--- Provided material ---
┏━━

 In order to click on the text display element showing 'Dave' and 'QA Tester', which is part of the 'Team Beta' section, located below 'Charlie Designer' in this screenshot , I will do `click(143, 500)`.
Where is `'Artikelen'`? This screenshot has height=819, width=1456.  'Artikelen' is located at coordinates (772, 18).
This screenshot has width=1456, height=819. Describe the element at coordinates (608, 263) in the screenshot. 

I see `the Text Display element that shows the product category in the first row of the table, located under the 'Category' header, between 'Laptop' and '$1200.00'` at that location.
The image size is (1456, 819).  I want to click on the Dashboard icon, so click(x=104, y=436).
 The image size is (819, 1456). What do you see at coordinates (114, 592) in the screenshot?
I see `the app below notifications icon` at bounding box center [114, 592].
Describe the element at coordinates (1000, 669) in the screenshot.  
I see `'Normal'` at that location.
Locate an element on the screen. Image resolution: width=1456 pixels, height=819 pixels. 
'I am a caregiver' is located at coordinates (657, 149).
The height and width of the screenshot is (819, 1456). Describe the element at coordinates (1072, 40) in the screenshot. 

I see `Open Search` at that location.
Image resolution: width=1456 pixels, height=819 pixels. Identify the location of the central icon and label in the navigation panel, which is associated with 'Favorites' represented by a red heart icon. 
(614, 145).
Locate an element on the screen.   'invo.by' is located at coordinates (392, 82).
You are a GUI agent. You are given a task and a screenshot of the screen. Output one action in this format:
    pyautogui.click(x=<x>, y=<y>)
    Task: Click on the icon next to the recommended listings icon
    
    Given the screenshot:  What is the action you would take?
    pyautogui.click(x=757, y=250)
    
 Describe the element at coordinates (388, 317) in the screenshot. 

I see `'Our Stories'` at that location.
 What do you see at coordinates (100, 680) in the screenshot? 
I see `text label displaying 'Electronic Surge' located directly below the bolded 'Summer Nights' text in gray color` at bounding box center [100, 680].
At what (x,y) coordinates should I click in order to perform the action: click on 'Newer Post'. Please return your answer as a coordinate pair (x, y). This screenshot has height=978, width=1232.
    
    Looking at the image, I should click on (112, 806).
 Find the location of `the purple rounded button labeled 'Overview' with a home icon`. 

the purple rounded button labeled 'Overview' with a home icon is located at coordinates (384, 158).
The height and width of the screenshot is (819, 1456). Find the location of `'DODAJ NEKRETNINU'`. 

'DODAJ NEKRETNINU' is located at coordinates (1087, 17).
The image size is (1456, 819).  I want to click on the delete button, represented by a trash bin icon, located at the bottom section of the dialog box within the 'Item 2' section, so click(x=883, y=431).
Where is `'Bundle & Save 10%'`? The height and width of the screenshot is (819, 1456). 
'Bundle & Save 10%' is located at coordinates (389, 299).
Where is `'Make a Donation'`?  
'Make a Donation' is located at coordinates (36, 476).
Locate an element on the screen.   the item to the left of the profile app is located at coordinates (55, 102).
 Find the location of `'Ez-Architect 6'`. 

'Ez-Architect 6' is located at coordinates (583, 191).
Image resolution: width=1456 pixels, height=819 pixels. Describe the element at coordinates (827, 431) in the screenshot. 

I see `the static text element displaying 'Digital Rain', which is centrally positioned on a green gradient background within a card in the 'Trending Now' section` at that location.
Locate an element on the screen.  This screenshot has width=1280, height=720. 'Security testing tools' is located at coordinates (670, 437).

┗━━

--- Required work ---
Return every line of the records that contains the string "NEKRETNINU".

--- Task solution ---
The height and width of the screenshot is (819, 1456). Find the location of `'DODAJ NEKRETNINU'`. 
'DODAJ NEKRETNINU' is located at coordinates (1087, 17).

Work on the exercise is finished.